YOUR INSTRUCTIONS: Copy out, character for character, the entries from the line containing "How do I perform: Open" through the end of the entries, inclusive, and omit the pictures.

[Entries for pointing to text and interface elements]
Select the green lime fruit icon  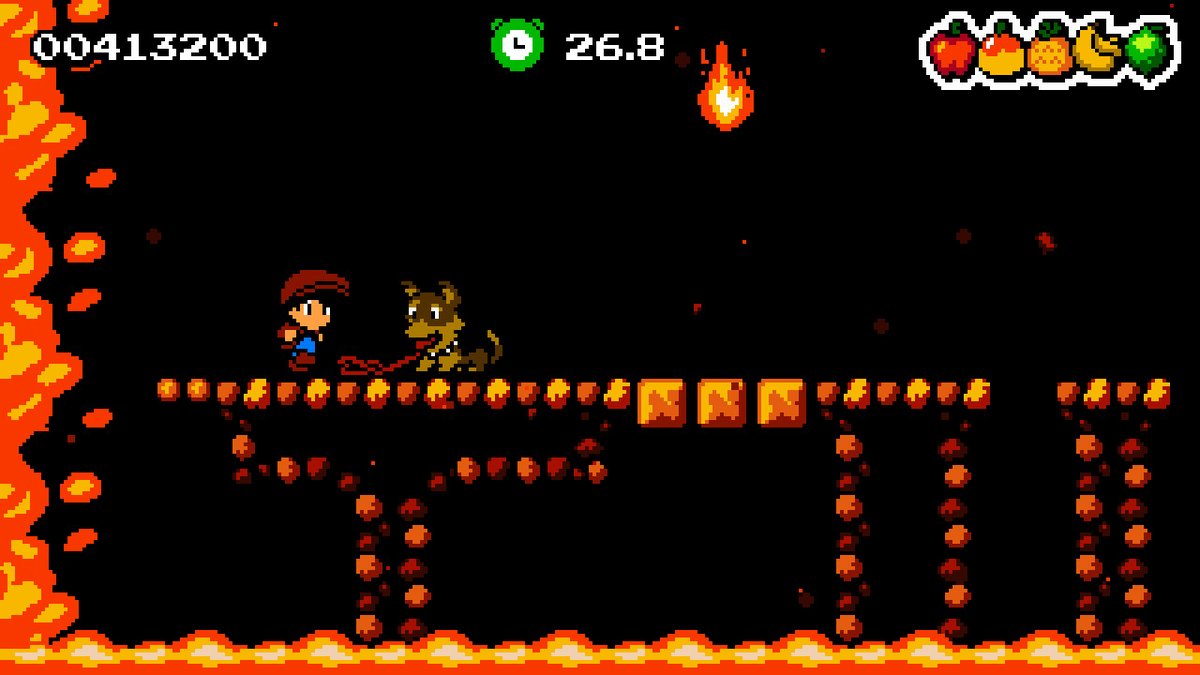coord(1144,50)
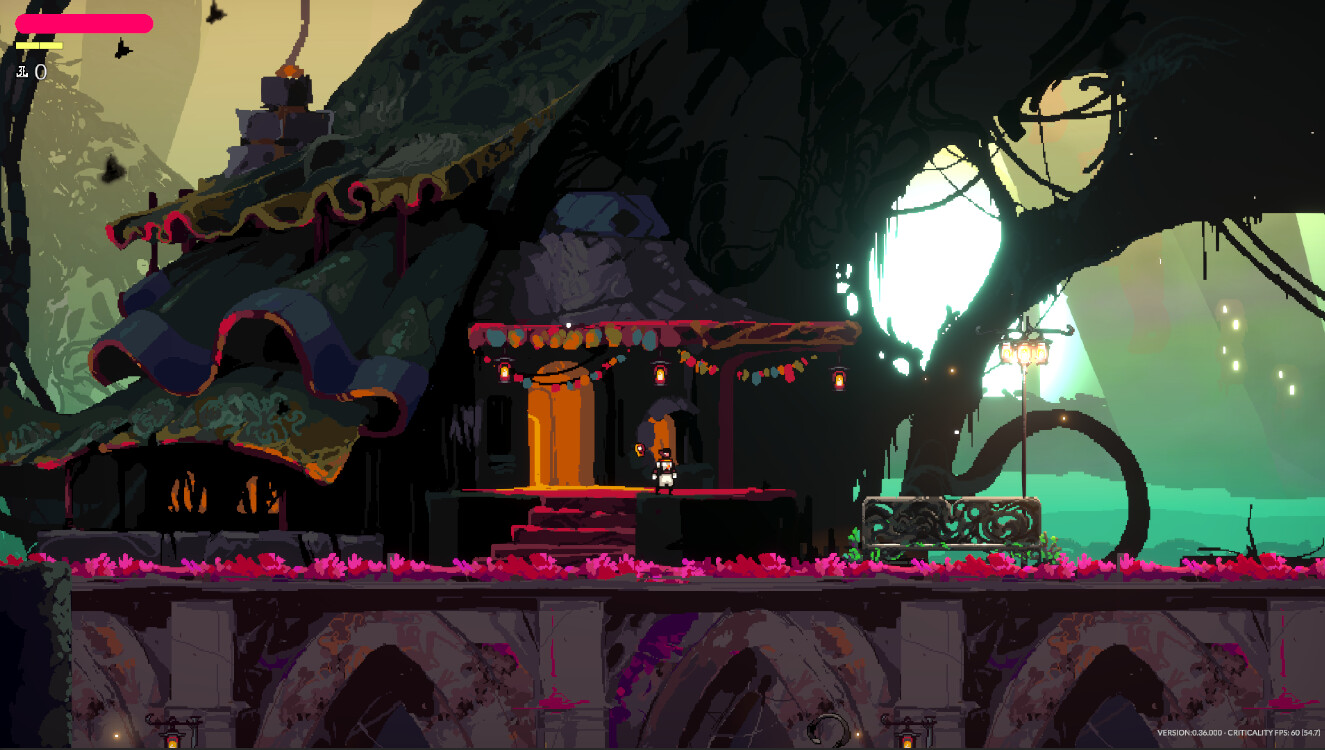Select the bat flying near the health bar

[122, 50]
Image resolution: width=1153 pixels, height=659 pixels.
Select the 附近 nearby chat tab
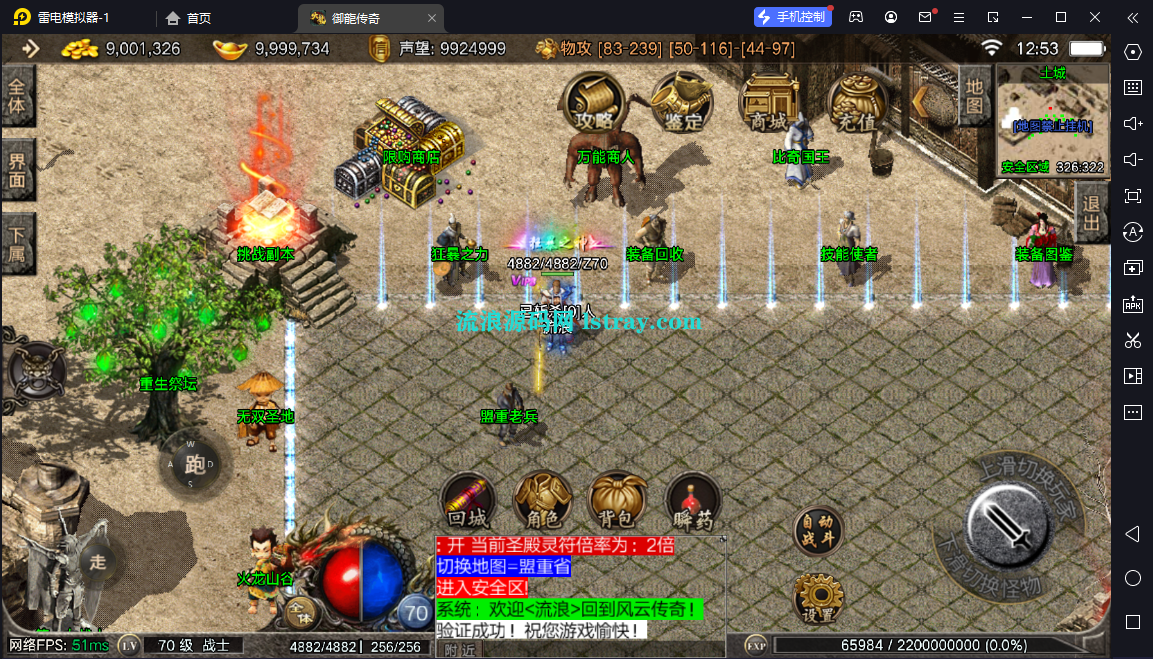click(x=459, y=650)
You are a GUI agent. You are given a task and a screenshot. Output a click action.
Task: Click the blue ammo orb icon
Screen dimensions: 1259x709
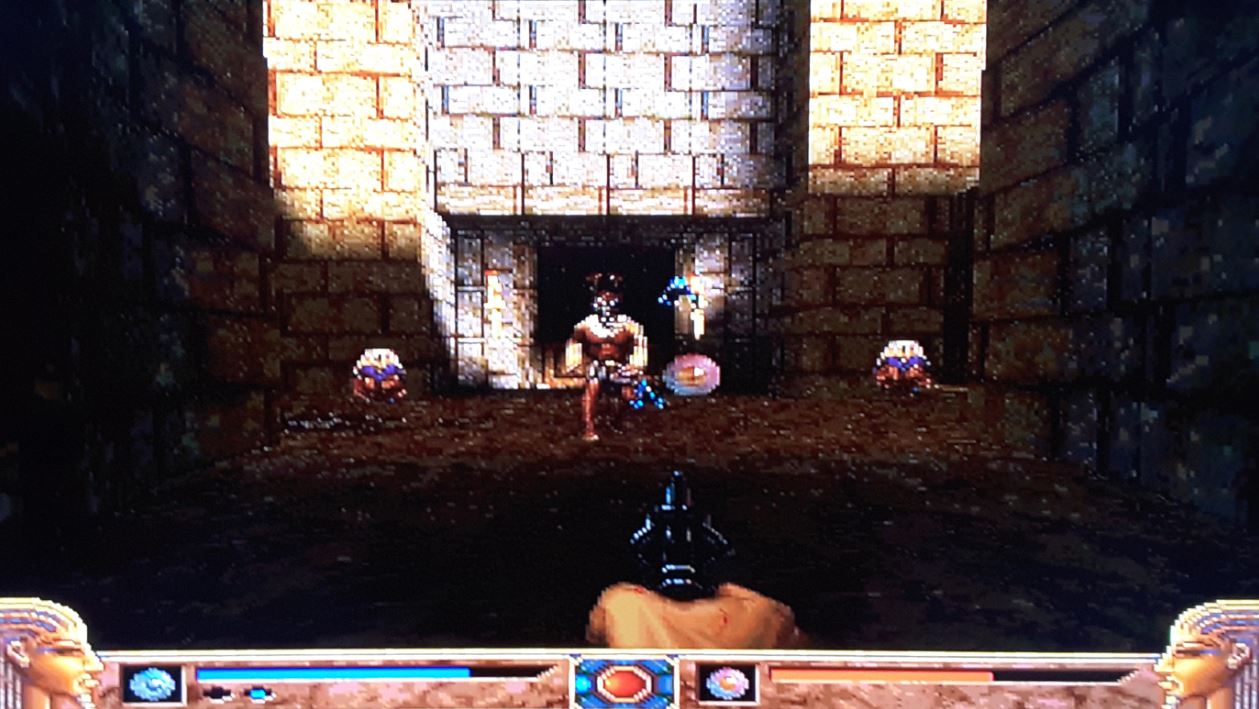coord(153,684)
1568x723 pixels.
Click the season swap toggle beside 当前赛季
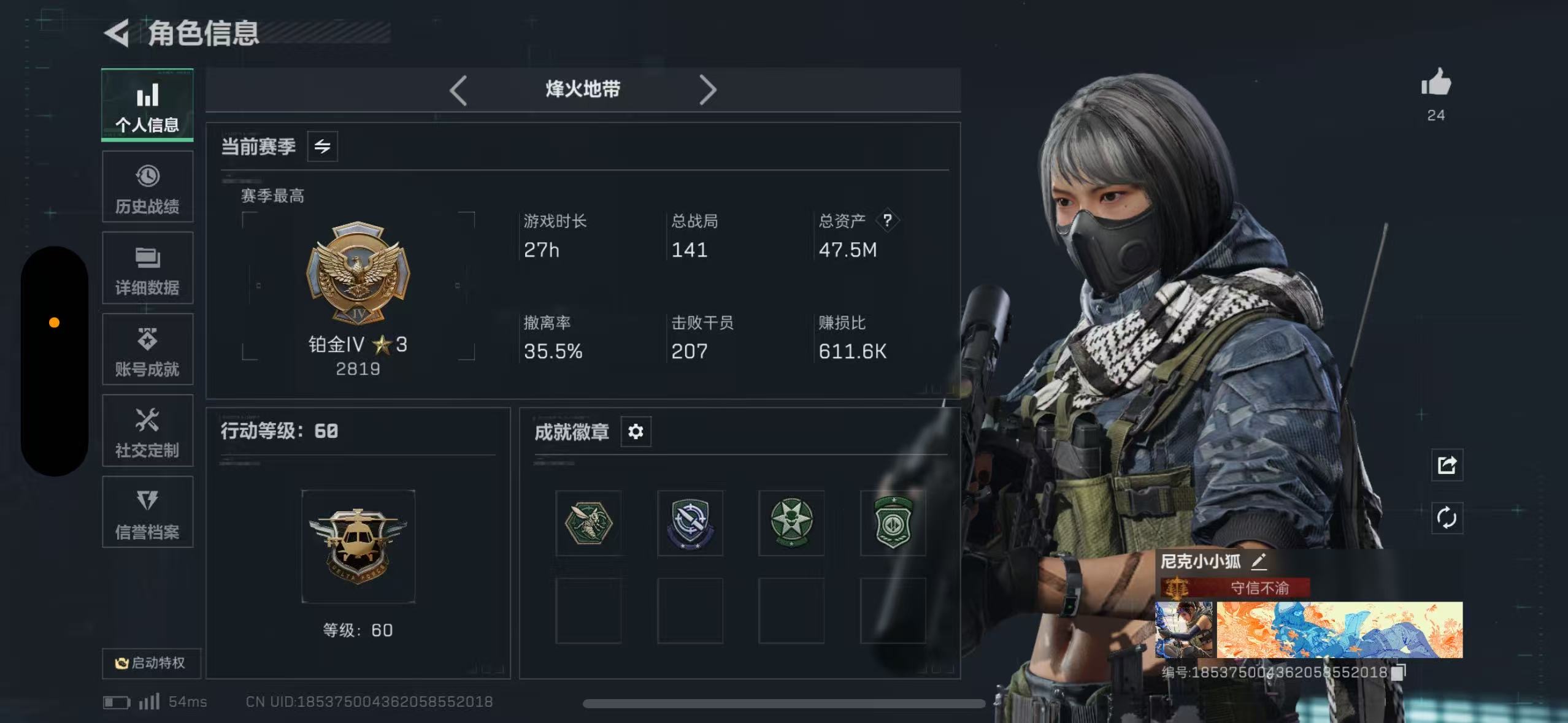324,147
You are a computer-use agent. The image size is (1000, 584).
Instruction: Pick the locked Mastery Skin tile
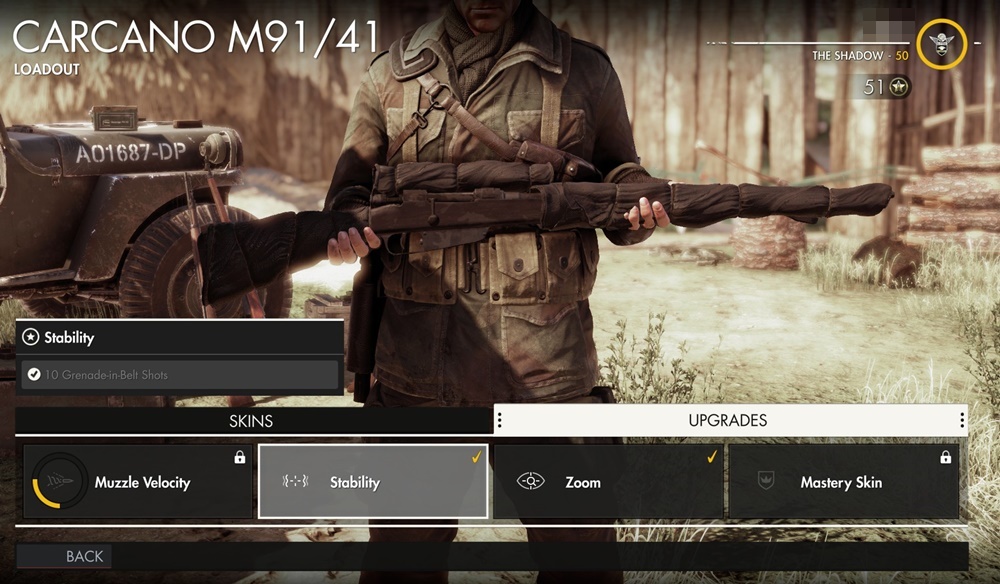(x=843, y=482)
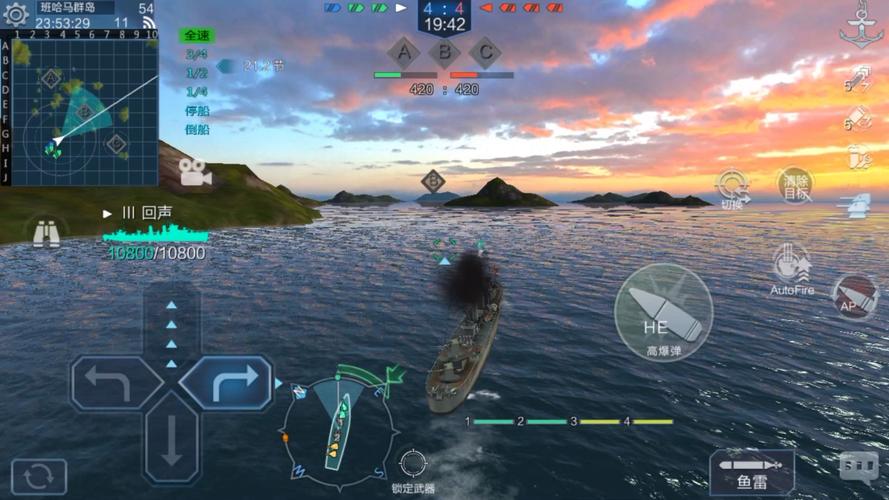This screenshot has height=500, width=889.
Task: Open the chat bubble
Action: coord(859,466)
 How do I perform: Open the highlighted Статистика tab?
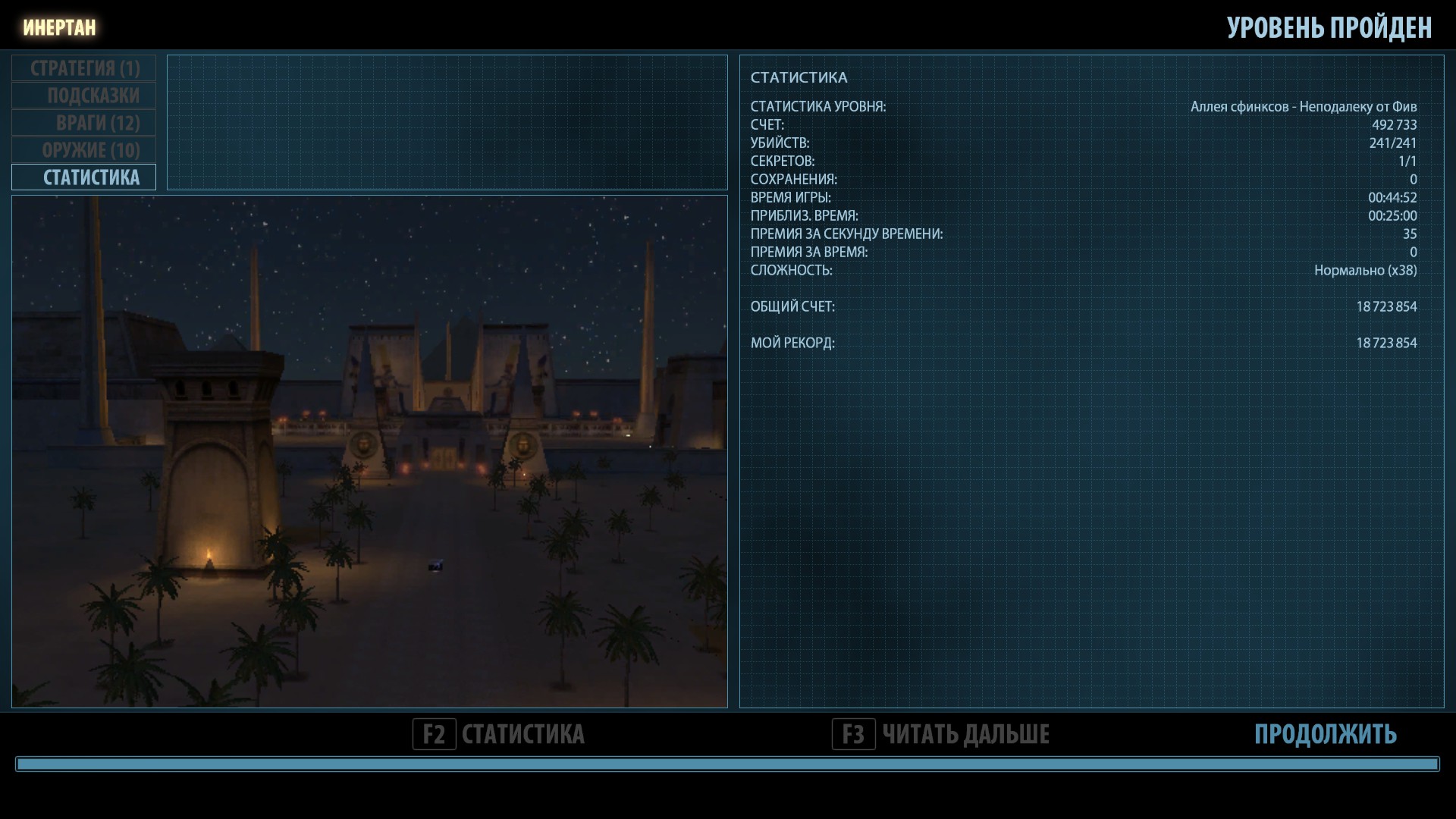pos(84,177)
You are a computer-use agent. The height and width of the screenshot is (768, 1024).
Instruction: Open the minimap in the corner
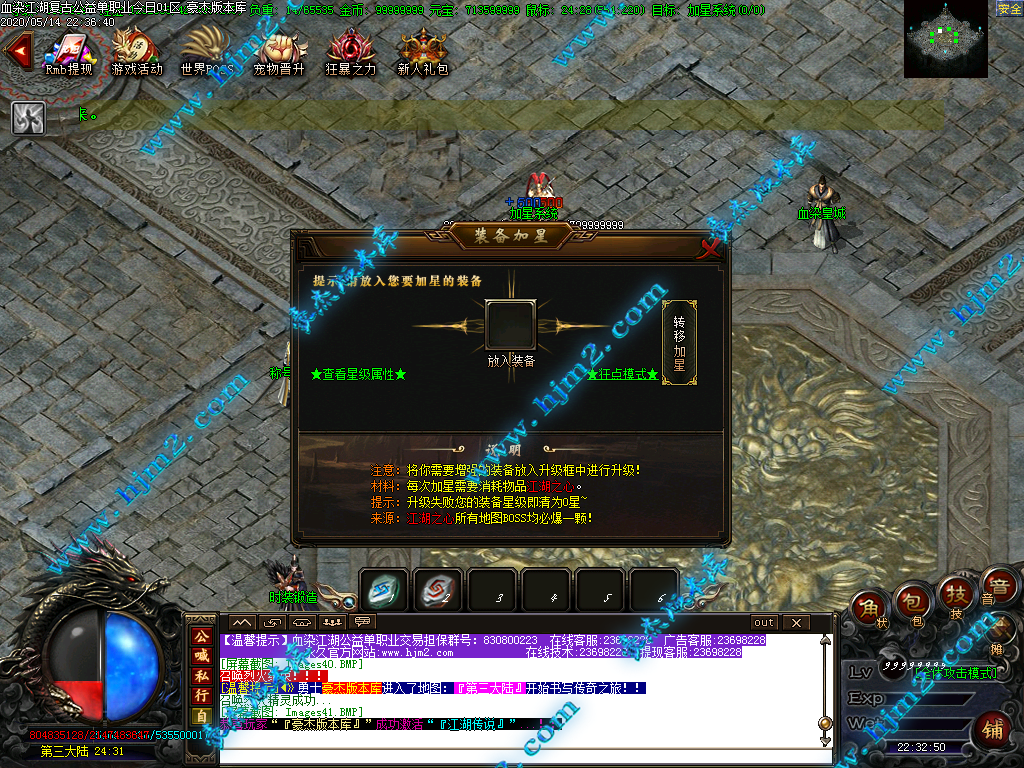click(x=945, y=40)
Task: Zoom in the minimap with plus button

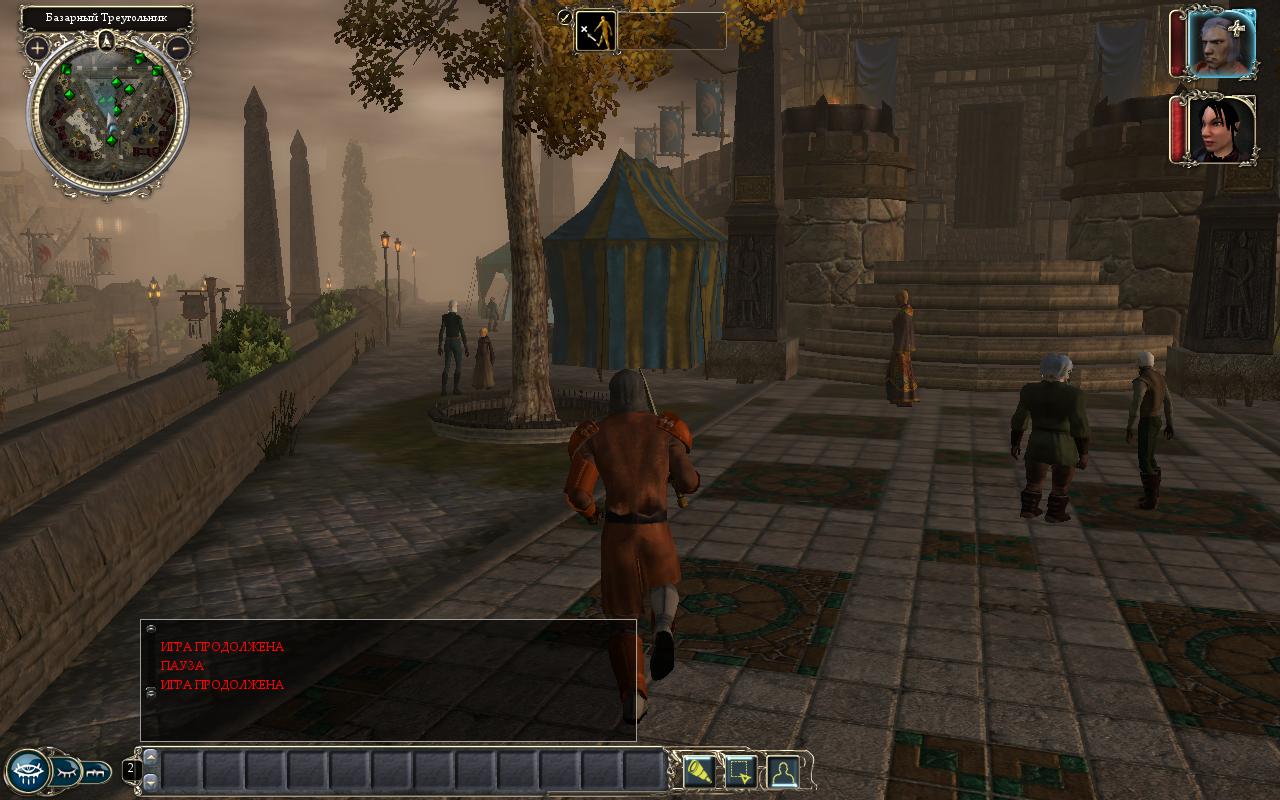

ANSWER TO THE TASK:
 How do I perform: Open the highlighted Статистика tab?
pos(84,177)
You are a computer-use agent. The height and width of the screenshot is (768, 1024).
Instruction: Open the minimap in the corner
click(x=945, y=40)
Task: Zoom in the minimap with plus button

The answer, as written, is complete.